Let’s take a look at one more quite interesting case of T-w diagram for an engine with constant output in the operation mode (may you hopefully pardon us for our tuning away from F1 application for a little while). We will use as an example an engine from Rally Special Mitsubishi Lancer Evo X with approved gearbox according to FIA Rules for group N4, see Fig.12:

In the upper part of Fig.12 there is a characteristic of the engine with almost flat output within a range of 3300-5500 rpm (note the hyperbolical behaviour of engine torque curve- do you remember Fig.4b from the second section?) and T-w diagram established for approved transmissions of the 1st-5th speed gear. The interrupted blue lines on this graph (right upper area) show the recalculated torque Tk on wheels for engine’s operation mode above 5500 rpm. Take a note that there is absolutely no sense in operating the engine in this mode (since far more convenient way is change a gear to shift by doing so the engine mode into dif.n area with higher output). However, if you can recall our derivation of the ideal performance curve in the second article and the text below Fig.4 at the same place, then you may perceive that something is out of tune. Sure- we deduced (see also equation (6) from the first article) that if we operate engine in the area of constant output, then gear shifting does not make sense at all (within a range of dif.n). But the speed drop under gear change in Lancer Evo X approved by RalliArt company is far from a constant speed drop. Thus, let’s try to recalculate the gearbox for dif.n=const and draw T-w diagram for this case of traction, on Fig.12 above. Take a note that even though we adjusted transference numbers to reduce the number of gears to be changed to four only, we lost nothing of the torque on wheels and the original (blue) curve shape coincides completely with the (red) curve for four-speed traction case! Even with velocity of 200 km/hr and higher we detect increase in the torque on wheels.
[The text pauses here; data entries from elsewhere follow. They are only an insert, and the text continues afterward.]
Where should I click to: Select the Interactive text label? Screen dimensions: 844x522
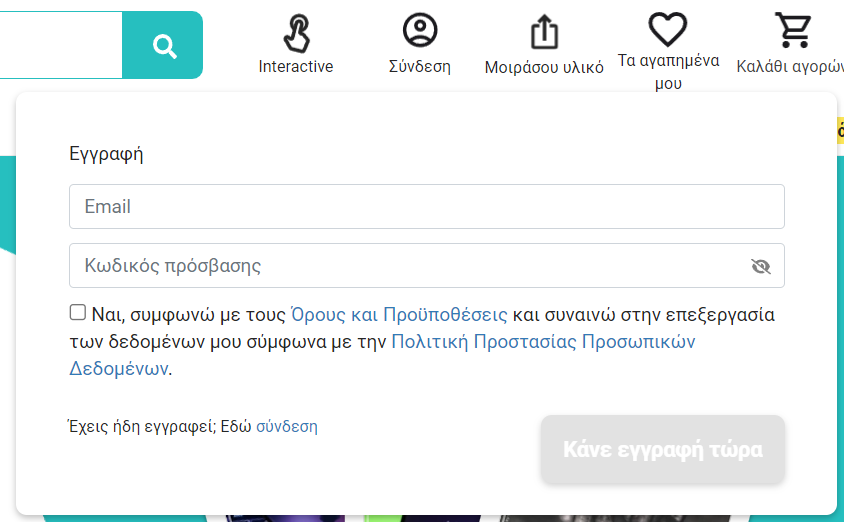click(x=296, y=66)
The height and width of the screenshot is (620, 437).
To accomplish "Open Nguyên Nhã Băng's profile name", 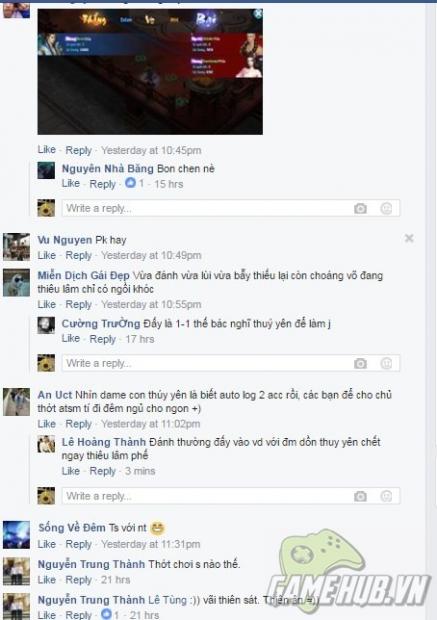I will (x=108, y=169).
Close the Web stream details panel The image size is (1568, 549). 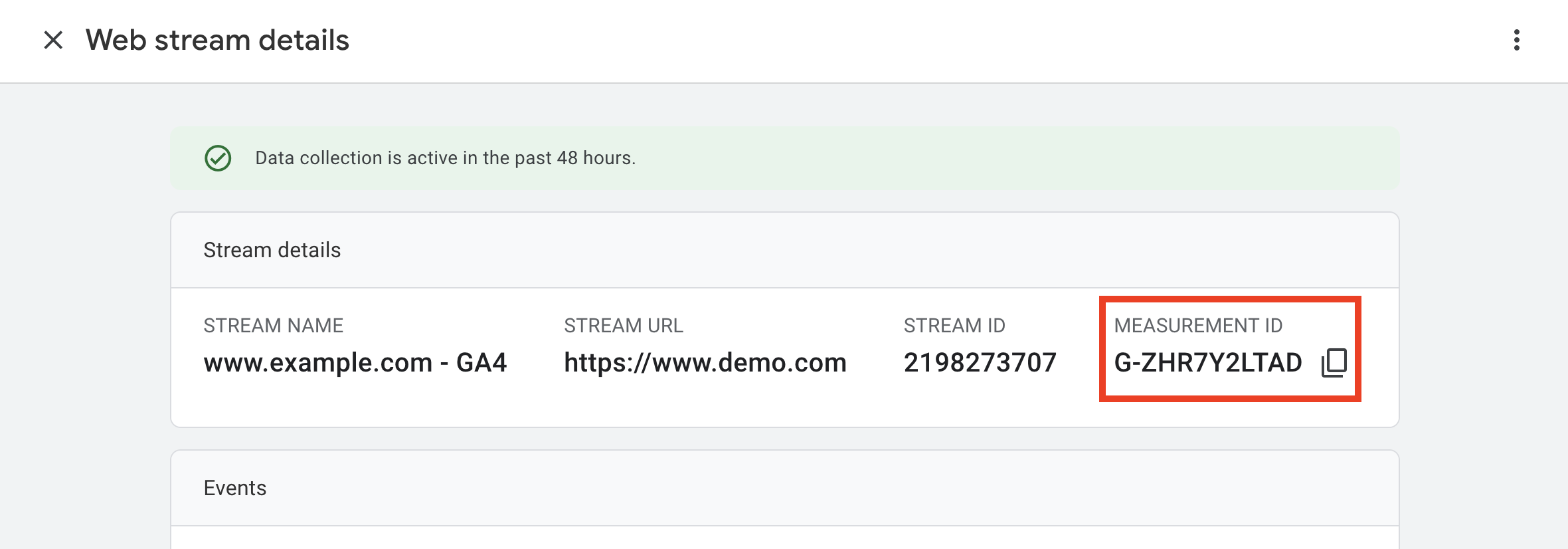53,40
We can see here how strange the traction principles may often be even for engineers in renowned companies and what fatal errors they can commit. We can grasp it, say, in N4 technique; however, if we see gearings designed in similar silly way in WRC cars as well, it is, to put it very mildly, sad. In fact, the only thing that would have sufficed is knowledge, understanding, and application of equation (6) from the first article.
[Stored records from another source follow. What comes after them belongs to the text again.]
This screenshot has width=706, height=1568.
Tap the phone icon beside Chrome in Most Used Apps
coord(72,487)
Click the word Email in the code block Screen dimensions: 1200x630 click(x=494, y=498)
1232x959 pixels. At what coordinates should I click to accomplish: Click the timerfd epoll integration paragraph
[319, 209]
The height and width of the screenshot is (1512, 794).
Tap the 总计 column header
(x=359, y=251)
However, we remark that this modification to gears (from five to four changed speed gears) we could afford purely because the engine, when in the applied operation mode, gives almost constant output (it would have not been possible in another case). Take also a note of the shape of operating torques line Tk in the graphs on Fig.12- it has typical hyperbolic behaviour, evoking at the first sight a variator line (as well as hyperbolic line) typical of a maximum possible exploitation of engine potential by operating it in the constant output point. Suddenly, we have a special case here when, by tuning the engine to a constant output curve we are capable of reaching the peak driving power on the car wheels without having to use a variator. Do you remember the article above Remark 5 in the second article dealing with the myth of engine’s flat torque?

Let’s get back to the Formula One technique now to demonstrate various possibilities for tuning the F1 engines whereas we will assess individual configurations according to performance curve behaviours and in conformity with the conclusions made in the previous entries. As initial characteristic we will use the graph from Fig.5 of the Second Section which we will redraw into Fig.13 using a red dotted line a to compare the new possible characteristic-solving variants with this initial condition.
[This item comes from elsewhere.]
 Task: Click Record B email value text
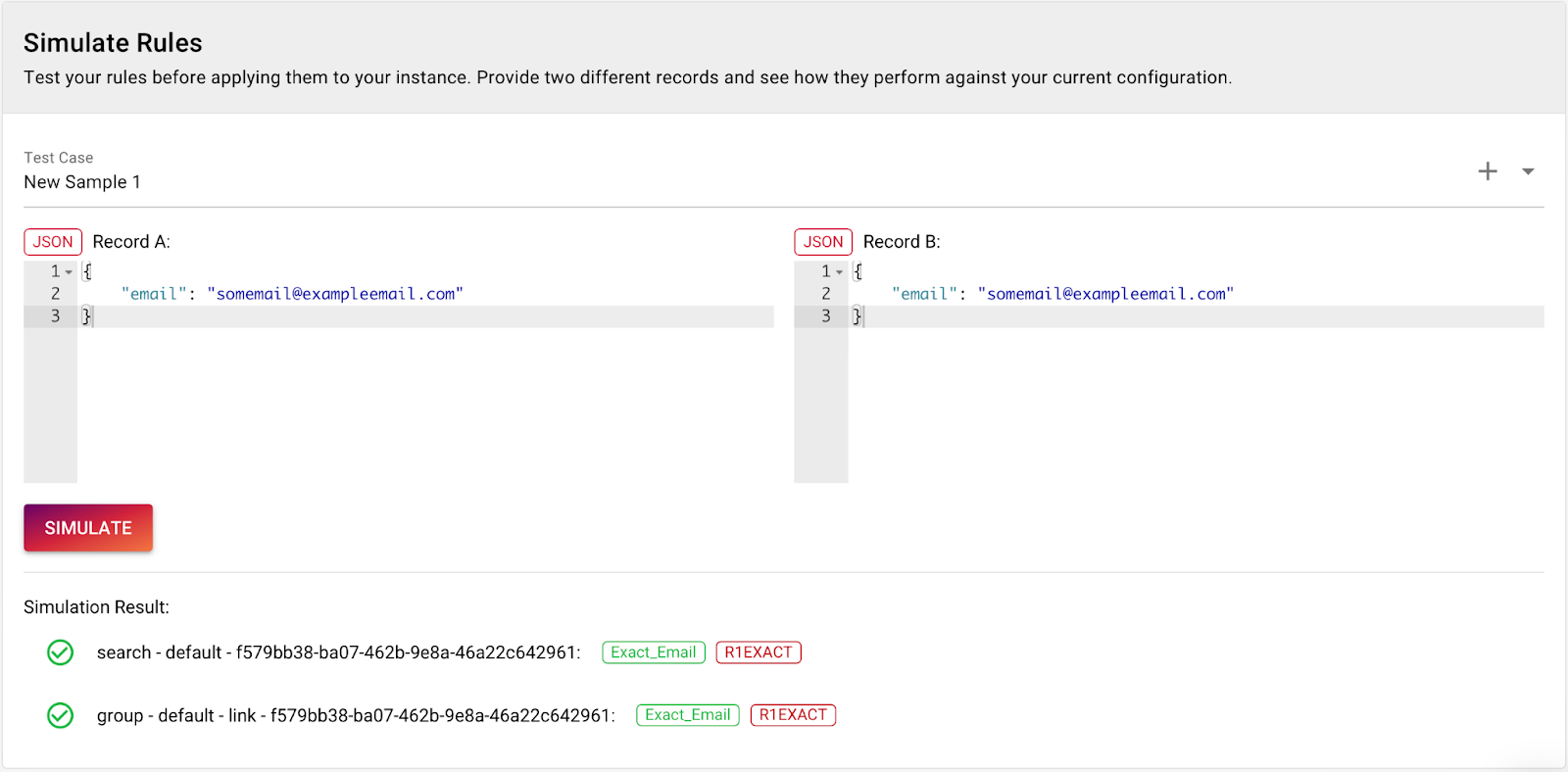[x=1105, y=294]
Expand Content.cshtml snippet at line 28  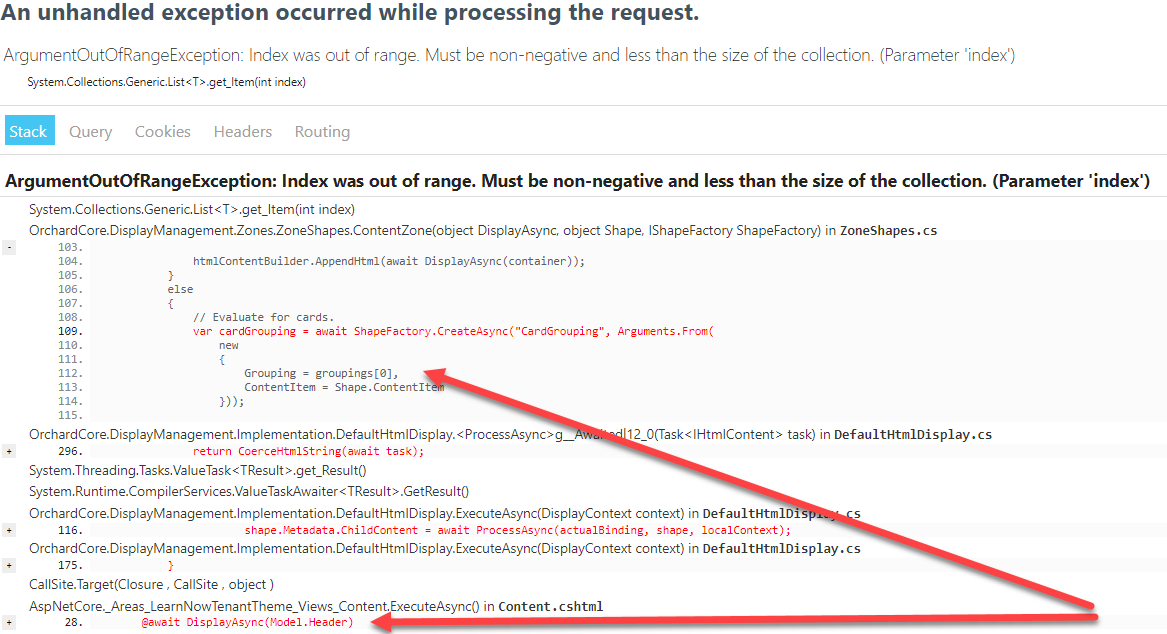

Since, in such sophisticated technique as Formula One undoubtedly is, we suppose capability of operating the engine in optimum speed mode limited by the speed drop after gear change dif.n [1/min] as is depicted by the grey texture in the picture’s right part, we will be concerned namely with this area. Now let’s try to put ourselves in a role of engine developers and make it our goal to modify the initial performance curve a so as to increase the vehicle’s drive output with the existing gearbox (with a constant speed drop). The first hypothetical possibility is to re-tune the engine according to performance curve b (green) which is the most optimal transformation of initial performance characteristic with preserved output (since, as we deduced in our second article using Fig.4b and in the previous text, the engine operated in the constant output mode generates the maximum torque on wheels at a specific velocity for any combination of transference numbers). But this shape of performance curve is hardly attainable for atmospheric engine (on the other hand, this characteristic can be attained easily in turbocharged Diesel engines, see, for example, rally cars of WRC or N4 specification). By contrast, attainment of performance curve according to c (blue) is already real, and we would be sure to get to finish faster and earlier with engine tuned this way. There is a possibility then to tune the engine according to characteristic d (orange) that gives far highest torque on engine’s crankshaft though owing to which the engine will be comfortably “flexible”, however, the absence of the output peak (we speak of the useful output peak here) would for sure cause aggravation of vehicle’s drive output.

And now it’s time to draw a thick line; we have sufficed with elementary physics so far (and we recorded many an accomplishment in spite of simplicity of our attitude without considering the influence of dynamics); however, we have already no unambiguous answer to the assessment of performance curves e and f. In curve e we can surely guarantee an improvement of vehicle’s drive output (in conformity with definition under Remark 1 from the first article) only if we narrow down the engine’s operation mode. However, it would lead to both more frequent gear shifting and increased demands on a pilot. But dynamical analysis for a particular circuit would already be required to assess the configuration of engine tuned to curve f, and the “hole” in the behaviour of engine’s output and torque right under the operation mode would have a fatal impact on the drive output providing the pilot errs or under extreme weather.

We will close our minitrilogy on the relationship of output and torque by simple listing of engine tuning mechanisms for various types of performance characteristics which is executed namely by timing the gears, shape and length of channels, exhaust pipes, shape of combustion spaces, and further interventions in the engine structures, whereas an increase of parameters in one area usually leads to a loss in the other area of engine characteristic but it is another story…